Refined loss function

vondele · vondele · commit b6865d59ab84 · 2022-07-05T18:39:18.000+02:00
this refines the loss function to the form used for the new master net in official-stockfish/Stockfish#4100 The new loss function uses the expect game score to learn, making the the learning more sensitive to those scores between loss and draw, draw and win.
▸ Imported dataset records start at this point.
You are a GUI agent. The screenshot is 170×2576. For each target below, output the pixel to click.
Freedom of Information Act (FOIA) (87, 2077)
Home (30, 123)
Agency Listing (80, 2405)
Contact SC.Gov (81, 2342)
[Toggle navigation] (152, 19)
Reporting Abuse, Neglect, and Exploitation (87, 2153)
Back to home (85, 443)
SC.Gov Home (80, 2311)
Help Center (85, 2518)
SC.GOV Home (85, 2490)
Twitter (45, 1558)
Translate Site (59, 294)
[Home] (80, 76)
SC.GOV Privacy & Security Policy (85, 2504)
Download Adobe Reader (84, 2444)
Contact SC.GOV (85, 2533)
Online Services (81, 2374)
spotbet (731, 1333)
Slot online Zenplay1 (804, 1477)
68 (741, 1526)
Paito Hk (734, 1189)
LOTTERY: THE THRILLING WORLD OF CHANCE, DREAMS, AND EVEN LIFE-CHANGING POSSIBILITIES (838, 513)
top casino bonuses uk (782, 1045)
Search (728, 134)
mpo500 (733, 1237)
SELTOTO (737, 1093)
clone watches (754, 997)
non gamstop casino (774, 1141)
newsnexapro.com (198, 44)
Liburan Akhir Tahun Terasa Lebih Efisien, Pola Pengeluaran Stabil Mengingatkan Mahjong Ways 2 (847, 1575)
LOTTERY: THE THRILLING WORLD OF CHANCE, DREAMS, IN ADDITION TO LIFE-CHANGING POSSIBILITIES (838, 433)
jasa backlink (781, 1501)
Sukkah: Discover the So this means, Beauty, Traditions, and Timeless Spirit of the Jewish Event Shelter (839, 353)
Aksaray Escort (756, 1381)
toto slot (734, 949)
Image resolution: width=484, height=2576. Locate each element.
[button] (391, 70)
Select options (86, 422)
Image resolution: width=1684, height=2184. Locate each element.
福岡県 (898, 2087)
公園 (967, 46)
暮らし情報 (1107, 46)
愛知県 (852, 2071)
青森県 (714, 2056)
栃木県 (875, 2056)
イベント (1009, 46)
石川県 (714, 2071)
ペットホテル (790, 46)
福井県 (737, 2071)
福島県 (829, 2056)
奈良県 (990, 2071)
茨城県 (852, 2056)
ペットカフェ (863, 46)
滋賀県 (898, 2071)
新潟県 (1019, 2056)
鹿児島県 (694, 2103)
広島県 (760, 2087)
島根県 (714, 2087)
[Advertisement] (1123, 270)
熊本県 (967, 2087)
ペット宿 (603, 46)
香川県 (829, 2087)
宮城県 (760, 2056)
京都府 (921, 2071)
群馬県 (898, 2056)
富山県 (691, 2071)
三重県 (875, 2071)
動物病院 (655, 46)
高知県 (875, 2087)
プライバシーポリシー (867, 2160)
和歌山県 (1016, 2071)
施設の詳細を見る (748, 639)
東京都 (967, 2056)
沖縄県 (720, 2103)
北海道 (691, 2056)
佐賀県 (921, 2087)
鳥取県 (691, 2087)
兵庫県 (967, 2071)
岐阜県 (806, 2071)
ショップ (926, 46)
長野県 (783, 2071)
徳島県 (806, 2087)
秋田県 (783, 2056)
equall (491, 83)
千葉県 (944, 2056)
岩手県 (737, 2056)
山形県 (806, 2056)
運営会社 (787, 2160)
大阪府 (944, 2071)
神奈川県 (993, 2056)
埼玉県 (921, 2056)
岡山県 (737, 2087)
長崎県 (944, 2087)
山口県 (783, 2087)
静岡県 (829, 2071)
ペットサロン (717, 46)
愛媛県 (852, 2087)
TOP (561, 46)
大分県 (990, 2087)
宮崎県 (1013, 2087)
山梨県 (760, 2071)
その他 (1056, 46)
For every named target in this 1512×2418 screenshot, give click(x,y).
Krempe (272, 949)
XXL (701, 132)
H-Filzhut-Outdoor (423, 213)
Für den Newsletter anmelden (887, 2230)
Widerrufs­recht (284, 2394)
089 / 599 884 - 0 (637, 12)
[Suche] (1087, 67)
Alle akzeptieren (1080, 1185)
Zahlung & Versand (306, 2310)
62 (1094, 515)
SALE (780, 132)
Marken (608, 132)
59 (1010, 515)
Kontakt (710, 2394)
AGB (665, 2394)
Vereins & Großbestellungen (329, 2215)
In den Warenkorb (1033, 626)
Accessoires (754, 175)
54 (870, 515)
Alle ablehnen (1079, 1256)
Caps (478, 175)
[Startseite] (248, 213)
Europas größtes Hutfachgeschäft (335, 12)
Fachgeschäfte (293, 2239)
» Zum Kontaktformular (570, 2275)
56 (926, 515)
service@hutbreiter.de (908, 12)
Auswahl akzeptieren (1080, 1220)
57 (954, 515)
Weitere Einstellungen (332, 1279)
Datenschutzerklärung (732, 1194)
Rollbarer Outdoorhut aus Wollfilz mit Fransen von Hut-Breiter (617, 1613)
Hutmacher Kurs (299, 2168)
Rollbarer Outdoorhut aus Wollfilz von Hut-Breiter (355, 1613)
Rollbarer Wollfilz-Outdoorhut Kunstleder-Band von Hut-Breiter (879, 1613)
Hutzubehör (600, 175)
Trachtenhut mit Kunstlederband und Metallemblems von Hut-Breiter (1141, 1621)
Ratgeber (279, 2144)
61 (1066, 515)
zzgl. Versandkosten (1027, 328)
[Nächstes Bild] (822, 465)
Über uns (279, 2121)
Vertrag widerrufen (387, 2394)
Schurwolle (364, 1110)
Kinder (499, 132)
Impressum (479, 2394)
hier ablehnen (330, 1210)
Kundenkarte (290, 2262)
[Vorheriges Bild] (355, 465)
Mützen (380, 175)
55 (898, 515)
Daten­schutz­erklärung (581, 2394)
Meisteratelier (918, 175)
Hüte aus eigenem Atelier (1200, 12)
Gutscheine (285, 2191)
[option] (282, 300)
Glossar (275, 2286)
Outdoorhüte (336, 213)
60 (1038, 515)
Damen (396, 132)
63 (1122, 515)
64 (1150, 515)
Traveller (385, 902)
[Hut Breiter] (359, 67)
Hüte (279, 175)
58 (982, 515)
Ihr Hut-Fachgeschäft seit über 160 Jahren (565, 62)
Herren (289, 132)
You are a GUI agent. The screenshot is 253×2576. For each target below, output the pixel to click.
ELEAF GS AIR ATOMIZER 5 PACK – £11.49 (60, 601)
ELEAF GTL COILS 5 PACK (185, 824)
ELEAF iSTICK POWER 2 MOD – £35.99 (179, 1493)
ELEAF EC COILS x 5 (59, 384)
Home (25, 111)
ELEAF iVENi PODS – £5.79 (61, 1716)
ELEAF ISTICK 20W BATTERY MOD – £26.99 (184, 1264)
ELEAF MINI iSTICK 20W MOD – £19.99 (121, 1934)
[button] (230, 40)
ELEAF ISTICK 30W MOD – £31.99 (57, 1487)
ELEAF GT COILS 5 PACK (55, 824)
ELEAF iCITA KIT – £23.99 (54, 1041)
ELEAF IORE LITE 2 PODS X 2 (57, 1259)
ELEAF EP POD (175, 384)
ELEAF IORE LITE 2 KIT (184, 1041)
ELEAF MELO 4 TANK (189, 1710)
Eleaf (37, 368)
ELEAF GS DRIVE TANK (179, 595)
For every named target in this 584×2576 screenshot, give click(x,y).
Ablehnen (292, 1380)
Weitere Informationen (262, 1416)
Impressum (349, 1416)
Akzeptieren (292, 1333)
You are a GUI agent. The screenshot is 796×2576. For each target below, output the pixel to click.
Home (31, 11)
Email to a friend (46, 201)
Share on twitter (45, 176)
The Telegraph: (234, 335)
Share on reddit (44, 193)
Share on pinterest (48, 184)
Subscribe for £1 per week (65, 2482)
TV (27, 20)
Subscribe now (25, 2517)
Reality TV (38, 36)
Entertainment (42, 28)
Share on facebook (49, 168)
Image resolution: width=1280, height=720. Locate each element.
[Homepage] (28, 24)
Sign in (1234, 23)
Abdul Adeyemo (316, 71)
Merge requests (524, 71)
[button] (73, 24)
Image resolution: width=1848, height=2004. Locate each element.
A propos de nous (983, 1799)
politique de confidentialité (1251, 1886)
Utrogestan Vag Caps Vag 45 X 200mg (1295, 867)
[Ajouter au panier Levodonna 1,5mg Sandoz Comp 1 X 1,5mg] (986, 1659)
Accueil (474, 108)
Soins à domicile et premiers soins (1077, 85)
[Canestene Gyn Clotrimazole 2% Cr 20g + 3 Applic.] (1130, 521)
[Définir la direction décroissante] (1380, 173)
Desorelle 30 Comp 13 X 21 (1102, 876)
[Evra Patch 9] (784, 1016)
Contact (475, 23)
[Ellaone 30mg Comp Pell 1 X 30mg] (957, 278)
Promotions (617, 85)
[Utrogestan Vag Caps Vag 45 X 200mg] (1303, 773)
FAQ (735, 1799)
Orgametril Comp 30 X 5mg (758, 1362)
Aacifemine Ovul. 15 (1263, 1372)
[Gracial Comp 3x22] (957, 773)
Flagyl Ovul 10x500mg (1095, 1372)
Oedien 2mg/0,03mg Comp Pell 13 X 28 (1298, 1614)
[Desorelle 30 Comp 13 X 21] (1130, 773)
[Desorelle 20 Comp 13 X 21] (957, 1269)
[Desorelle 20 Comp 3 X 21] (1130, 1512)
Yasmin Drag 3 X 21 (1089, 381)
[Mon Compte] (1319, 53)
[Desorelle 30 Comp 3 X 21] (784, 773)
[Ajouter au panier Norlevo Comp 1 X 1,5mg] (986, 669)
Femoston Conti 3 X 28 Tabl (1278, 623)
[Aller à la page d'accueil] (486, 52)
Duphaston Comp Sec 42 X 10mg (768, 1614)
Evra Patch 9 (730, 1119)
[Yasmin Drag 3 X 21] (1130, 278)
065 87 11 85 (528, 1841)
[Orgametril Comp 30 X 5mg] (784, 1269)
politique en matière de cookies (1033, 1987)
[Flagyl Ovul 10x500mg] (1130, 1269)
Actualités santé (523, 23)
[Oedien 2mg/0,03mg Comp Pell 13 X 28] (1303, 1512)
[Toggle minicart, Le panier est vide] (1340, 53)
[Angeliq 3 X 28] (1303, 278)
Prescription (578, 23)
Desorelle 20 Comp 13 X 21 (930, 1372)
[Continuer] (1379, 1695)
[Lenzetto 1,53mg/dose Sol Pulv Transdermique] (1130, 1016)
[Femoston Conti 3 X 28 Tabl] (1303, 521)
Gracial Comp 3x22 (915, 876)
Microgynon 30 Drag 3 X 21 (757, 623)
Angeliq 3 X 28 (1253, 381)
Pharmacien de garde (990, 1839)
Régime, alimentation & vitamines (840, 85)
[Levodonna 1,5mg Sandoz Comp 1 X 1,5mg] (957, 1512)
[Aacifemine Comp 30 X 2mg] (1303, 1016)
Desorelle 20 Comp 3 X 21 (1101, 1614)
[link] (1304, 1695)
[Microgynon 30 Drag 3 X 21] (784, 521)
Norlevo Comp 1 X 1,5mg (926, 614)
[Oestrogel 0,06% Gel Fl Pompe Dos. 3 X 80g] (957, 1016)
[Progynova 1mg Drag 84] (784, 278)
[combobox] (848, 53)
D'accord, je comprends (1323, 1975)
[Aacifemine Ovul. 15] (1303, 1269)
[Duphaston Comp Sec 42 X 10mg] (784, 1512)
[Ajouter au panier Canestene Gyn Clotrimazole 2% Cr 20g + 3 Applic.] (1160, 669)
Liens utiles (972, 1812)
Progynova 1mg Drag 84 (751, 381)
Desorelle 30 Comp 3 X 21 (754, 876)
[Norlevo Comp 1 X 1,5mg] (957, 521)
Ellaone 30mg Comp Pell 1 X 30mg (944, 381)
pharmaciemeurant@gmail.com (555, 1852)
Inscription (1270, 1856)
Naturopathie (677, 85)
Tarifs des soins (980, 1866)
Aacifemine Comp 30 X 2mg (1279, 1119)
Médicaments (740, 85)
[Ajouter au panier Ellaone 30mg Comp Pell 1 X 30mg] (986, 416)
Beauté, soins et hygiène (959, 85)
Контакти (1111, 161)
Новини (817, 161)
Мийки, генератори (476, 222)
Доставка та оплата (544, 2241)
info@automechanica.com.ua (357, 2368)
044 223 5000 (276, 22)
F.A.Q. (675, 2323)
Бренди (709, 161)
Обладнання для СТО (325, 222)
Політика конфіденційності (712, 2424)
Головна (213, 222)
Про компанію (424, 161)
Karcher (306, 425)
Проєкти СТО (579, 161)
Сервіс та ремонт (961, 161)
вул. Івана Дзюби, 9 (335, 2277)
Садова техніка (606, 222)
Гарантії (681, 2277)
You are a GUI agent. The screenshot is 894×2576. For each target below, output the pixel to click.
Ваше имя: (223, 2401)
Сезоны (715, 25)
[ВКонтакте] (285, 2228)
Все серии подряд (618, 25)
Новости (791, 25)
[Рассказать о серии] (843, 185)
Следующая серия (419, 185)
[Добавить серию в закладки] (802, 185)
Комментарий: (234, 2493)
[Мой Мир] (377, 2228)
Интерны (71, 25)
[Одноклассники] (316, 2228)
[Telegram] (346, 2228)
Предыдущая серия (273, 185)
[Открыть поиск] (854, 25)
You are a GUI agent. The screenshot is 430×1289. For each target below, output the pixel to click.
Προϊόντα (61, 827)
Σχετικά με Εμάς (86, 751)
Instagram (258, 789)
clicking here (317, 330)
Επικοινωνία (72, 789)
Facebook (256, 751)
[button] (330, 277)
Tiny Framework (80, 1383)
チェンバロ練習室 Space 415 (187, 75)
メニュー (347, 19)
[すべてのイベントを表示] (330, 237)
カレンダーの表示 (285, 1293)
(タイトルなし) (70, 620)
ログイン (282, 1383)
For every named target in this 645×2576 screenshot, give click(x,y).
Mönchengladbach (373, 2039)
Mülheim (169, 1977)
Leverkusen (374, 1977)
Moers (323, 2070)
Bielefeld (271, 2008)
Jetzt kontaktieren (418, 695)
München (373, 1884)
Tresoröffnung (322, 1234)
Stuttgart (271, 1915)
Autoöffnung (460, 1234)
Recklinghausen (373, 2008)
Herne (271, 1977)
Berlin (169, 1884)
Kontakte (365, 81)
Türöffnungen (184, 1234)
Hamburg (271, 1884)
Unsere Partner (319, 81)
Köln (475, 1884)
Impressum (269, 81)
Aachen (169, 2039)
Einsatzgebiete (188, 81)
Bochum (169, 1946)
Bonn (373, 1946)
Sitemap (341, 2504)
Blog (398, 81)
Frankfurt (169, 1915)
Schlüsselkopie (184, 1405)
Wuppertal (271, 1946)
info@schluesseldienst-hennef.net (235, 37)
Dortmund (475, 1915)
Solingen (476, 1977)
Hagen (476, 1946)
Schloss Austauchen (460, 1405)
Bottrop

Most visible for smaller values of the scaling parameter, but the current ones have been optimized. it also introduces param_index for simpler explorations of paramers, i.e. simple parameter scans.
diff --git a/model.py b/model.py
@@ -132,7 +132,7 @@ class NNUE(pl.LightningModule):
 
   lr - the initial learning rate
   """
-  def __init__(self, feature_set, start_lambda=1.0, end_lambda=1.0, max_epoch=800, gamma=0.992, lr=8.75e-4, num_psqt_buckets=8, num_ls_buckets=8):
+  def __init__(self, feature_set, start_lambda=1.0, end_lambda=1.0, max_epoch=800, gamma=0.992, lr=8.75e-4, param_index=0, num_psqt_buckets=8, num_ls_buckets=8):
     super(NNUE, self).__init__()
     self.num_psqt_buckets = num_psqt_buckets
     self.num_ls_buckets = num_ls_buckets
@@ -144,6 +144,7 @@ def __init__(self, feature_set, start_lambda=1.0, end_lambda=1.0, max_epoch=800,
     self.max_epoch = max_epoch
     self.gamma = gamma
     self.lr = lr
+    self.param_index = param_index
 
     self.nnue2score = 600.0
     self.weight_scale_hidden = 64.0
@@ -292,19 +293,26 @@ def step_(self, batch, batch_idx, loss_type):
 
     us, them, white_indices, white_values, black_indices, black_values, outcome, score, psqt_indices, layer_stack_indices = batch
 
-    # 600 is the kPonanzaConstant scaling factor needed to convert the training net output to a score.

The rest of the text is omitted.